_Problem to work on_: Beginning with the line below that contains "This screenshot has height=2180, width=1006." and ending with the line that contains "Viewport: 854px width, 436px height.", copy every line exactly. Copy nothing else.

(Stored data)
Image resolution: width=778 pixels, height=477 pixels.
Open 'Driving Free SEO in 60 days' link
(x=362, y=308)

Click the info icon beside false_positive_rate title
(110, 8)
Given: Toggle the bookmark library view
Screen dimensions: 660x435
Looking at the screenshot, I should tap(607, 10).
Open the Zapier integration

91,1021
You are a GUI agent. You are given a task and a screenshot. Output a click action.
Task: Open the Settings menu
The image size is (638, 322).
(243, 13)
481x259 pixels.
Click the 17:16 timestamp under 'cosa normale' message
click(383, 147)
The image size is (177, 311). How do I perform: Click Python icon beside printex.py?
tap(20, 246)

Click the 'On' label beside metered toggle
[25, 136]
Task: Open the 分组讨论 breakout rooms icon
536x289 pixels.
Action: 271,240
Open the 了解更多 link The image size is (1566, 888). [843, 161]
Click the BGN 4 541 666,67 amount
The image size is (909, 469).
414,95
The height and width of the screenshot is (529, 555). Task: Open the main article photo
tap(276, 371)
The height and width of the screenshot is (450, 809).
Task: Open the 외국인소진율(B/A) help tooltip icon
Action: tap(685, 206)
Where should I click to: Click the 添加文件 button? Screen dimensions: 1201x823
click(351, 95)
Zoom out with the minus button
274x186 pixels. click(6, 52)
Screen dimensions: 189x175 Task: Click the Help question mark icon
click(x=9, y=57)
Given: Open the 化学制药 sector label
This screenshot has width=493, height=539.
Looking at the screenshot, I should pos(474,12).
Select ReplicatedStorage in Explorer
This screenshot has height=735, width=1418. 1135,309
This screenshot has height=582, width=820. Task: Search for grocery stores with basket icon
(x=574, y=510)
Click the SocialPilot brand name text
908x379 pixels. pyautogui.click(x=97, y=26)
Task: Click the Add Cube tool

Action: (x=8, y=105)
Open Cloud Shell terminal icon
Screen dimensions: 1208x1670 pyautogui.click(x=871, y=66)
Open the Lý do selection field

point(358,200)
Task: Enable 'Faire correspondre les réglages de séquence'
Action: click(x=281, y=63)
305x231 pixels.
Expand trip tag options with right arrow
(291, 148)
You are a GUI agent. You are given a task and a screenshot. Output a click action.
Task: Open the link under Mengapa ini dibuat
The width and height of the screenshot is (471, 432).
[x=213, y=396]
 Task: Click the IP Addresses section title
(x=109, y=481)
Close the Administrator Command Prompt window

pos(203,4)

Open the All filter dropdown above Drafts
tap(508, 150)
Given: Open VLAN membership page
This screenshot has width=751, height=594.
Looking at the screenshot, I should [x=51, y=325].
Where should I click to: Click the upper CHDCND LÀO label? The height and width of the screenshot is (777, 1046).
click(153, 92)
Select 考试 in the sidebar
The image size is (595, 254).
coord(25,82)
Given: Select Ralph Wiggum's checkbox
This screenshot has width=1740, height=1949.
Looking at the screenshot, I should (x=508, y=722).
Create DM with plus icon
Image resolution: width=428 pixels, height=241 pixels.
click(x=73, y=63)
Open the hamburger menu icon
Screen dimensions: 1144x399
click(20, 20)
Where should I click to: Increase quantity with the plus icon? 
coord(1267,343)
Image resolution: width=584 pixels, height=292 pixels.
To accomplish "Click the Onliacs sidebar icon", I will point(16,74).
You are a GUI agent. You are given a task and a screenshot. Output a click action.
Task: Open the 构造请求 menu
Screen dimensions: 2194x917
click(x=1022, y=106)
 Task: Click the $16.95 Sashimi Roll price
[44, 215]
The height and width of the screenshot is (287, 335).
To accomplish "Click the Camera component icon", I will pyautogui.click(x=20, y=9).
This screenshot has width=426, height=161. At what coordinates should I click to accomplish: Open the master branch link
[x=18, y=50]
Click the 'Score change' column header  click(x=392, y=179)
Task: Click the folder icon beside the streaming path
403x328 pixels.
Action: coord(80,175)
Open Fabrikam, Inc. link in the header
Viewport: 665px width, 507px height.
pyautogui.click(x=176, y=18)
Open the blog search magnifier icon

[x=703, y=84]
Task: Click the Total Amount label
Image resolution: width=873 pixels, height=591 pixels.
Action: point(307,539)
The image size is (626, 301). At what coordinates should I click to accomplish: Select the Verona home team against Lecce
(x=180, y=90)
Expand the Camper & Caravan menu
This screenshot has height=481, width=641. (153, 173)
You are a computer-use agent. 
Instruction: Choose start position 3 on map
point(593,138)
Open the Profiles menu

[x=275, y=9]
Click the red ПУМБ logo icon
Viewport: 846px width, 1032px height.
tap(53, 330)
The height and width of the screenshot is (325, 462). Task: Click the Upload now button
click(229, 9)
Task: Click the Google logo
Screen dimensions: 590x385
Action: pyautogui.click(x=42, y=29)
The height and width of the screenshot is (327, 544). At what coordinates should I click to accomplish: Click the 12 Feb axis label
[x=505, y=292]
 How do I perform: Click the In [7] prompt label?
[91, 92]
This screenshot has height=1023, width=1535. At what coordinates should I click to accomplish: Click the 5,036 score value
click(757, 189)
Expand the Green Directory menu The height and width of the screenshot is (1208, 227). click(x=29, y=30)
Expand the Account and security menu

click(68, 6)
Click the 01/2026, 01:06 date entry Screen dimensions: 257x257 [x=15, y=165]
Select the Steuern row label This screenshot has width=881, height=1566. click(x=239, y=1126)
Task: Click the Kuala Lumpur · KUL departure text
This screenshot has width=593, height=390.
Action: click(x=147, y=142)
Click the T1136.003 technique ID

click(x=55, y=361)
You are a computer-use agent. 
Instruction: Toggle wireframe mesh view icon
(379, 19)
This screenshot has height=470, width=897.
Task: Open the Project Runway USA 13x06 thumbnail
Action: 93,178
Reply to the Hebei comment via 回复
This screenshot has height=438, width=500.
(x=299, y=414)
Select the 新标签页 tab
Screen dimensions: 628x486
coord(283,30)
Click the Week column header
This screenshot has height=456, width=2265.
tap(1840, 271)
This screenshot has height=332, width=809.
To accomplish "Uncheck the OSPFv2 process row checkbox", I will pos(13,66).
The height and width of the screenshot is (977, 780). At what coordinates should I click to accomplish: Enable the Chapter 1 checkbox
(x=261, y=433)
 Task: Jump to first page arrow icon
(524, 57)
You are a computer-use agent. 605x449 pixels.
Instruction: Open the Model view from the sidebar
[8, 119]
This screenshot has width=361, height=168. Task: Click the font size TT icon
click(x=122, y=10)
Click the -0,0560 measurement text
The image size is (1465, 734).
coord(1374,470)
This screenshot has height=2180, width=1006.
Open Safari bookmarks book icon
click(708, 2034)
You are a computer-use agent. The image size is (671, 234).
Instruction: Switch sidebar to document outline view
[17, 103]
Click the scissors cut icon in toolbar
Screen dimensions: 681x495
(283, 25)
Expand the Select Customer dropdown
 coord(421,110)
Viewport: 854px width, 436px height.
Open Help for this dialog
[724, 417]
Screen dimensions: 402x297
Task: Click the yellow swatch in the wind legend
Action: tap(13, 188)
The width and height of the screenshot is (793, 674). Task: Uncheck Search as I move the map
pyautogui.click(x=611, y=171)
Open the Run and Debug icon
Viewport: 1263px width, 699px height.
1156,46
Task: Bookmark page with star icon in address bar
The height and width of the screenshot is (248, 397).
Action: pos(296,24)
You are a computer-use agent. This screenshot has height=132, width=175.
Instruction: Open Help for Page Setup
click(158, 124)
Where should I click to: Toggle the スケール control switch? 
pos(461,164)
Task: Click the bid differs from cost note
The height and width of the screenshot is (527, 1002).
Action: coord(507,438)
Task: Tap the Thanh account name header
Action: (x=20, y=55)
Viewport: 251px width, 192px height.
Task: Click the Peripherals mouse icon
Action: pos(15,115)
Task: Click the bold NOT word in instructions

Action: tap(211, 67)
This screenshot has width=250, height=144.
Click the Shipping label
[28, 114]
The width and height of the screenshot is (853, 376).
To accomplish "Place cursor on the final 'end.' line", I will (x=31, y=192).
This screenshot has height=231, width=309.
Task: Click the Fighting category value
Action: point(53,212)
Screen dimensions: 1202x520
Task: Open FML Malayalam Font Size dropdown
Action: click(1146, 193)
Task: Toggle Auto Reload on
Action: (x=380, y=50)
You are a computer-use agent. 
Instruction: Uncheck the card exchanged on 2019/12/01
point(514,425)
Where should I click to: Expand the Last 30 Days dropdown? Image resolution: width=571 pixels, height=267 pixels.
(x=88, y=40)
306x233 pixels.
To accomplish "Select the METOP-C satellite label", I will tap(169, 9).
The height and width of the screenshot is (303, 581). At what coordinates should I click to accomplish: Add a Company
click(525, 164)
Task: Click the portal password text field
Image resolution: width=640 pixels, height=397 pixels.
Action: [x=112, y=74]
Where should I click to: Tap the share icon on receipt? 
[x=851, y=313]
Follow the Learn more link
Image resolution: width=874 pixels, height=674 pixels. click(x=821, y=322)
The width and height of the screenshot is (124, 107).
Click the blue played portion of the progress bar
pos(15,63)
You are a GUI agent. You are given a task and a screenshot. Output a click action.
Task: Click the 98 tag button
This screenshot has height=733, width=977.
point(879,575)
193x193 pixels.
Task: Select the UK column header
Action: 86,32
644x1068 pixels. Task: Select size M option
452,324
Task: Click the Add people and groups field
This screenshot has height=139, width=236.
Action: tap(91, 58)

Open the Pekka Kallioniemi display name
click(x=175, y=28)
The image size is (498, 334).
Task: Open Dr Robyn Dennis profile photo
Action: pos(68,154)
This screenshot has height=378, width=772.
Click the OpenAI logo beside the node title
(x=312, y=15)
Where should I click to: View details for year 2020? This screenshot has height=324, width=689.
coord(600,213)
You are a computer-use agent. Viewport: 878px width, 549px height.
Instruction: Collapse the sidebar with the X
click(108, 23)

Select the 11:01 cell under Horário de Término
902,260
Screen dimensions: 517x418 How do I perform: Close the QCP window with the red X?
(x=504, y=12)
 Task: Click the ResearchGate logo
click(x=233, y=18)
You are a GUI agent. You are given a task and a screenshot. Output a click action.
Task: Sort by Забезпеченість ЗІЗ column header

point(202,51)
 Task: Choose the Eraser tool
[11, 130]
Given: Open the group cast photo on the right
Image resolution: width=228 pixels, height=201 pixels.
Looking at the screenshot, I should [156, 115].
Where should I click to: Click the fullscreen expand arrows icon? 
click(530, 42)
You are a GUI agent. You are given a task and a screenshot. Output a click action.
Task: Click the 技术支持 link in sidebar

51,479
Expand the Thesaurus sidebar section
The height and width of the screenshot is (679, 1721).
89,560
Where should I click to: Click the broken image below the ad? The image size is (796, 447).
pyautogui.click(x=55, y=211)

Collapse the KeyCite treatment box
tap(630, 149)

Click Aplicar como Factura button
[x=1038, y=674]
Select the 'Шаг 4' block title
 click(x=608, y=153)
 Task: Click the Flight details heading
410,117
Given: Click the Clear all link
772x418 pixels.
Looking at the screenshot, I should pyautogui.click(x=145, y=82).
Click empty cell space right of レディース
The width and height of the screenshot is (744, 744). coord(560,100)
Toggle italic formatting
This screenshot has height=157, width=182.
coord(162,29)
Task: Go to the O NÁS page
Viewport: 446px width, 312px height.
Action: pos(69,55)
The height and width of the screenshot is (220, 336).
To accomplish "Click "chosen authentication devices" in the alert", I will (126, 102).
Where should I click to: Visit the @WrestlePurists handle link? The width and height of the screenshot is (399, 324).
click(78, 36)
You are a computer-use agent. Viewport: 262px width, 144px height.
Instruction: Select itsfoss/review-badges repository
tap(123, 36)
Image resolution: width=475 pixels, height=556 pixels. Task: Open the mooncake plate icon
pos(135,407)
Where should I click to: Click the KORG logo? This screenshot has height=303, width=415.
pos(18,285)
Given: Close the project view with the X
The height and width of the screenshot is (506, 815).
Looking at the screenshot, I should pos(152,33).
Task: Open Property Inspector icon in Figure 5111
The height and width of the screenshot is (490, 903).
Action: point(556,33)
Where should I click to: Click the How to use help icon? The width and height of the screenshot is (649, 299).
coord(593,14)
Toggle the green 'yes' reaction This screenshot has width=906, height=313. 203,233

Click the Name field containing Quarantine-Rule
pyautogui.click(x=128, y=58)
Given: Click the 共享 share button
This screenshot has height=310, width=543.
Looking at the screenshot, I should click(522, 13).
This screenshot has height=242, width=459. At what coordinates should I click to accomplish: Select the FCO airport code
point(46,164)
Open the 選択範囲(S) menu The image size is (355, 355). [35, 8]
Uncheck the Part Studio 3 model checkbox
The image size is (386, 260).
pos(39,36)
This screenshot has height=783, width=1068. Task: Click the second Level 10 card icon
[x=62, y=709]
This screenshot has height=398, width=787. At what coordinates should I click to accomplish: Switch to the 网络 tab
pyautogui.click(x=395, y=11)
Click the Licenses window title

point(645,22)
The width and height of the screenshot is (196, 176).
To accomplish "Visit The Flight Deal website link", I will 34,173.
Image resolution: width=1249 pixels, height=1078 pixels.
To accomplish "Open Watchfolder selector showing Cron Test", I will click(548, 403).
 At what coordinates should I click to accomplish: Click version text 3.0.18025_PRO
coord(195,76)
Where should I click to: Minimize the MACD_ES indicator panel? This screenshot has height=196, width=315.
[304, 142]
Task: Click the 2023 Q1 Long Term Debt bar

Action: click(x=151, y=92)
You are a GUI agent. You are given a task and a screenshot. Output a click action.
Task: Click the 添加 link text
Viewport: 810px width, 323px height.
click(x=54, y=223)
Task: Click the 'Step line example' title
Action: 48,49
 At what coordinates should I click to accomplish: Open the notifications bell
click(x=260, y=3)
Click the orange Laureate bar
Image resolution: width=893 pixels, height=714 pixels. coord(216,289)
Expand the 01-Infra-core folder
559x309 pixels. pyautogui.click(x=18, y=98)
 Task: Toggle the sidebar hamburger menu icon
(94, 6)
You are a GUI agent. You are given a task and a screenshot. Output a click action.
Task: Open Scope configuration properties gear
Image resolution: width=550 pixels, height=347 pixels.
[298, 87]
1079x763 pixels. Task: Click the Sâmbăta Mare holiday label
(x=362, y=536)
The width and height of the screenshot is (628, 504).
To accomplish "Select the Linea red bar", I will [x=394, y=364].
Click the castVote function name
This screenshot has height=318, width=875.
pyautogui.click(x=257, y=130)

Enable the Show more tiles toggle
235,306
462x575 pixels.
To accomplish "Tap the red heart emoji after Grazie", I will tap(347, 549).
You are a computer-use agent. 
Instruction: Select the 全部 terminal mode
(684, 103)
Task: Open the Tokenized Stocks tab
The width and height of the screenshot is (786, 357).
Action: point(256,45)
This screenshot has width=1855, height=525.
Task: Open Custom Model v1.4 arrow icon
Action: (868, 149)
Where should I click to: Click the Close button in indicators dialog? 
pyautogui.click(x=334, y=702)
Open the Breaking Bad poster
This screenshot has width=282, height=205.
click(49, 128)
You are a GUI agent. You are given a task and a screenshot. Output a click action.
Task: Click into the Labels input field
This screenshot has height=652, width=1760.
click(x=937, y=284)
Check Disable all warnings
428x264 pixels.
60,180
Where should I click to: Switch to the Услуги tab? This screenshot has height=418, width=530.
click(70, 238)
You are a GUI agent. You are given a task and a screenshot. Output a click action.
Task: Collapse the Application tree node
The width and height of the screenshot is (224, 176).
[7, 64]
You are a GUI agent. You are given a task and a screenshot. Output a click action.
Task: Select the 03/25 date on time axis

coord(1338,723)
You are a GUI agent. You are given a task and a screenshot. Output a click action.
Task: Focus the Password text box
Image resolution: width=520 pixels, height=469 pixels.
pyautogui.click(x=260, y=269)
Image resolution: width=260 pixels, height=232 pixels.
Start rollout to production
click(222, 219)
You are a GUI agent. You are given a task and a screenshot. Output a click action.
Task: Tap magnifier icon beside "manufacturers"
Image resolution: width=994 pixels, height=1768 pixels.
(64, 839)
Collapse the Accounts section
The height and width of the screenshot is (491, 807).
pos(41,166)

_Answer below_:
This screenshot has height=2180, width=1006.
Open Safari bookmarks book icon
click(708, 2034)
You are a computer-use agent. The image size is (671, 234).
Instruction: Switch sidebar to document outline view
[17, 103]
Click the scissors cut icon in toolbar
Screen dimensions: 681x495
(283, 25)
Expand the Select Customer dropdown
 coord(421,110)
Viewport: 854px width, 436px height.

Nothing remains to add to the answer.